**The task**
Only the closing part of the listing is wanted: reproduce exactly the line containing "821x518 pixels. How" and all lines below it.
******
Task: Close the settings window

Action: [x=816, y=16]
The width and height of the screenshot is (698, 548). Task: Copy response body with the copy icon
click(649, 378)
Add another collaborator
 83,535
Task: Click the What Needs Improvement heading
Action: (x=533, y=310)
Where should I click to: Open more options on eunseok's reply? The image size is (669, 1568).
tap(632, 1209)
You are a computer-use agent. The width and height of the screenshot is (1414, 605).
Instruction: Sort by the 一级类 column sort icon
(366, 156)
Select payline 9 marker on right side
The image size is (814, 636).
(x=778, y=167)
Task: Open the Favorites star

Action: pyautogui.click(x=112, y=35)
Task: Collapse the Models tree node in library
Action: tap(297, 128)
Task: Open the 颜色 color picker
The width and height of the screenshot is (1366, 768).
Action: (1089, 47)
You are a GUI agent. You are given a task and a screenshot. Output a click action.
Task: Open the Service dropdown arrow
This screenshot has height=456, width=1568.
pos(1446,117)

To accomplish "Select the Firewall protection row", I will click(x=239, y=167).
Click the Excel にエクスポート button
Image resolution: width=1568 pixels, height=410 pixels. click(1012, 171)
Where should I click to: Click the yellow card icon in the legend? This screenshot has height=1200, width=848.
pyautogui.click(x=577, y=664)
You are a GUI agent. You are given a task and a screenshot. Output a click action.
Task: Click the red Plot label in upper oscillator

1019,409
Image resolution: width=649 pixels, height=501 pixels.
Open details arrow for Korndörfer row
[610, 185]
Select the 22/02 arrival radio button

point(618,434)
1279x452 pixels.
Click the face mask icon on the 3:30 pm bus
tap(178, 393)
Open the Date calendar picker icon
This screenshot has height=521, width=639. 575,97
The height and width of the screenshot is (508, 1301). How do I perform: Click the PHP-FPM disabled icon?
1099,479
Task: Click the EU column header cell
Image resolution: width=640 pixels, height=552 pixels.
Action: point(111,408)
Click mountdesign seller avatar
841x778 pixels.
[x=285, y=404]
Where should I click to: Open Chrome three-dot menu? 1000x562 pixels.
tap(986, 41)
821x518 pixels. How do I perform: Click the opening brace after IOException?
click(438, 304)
******
**Task solution**
821x518 pixels. How do I perform: Click the opening brace after IOException?
click(438, 304)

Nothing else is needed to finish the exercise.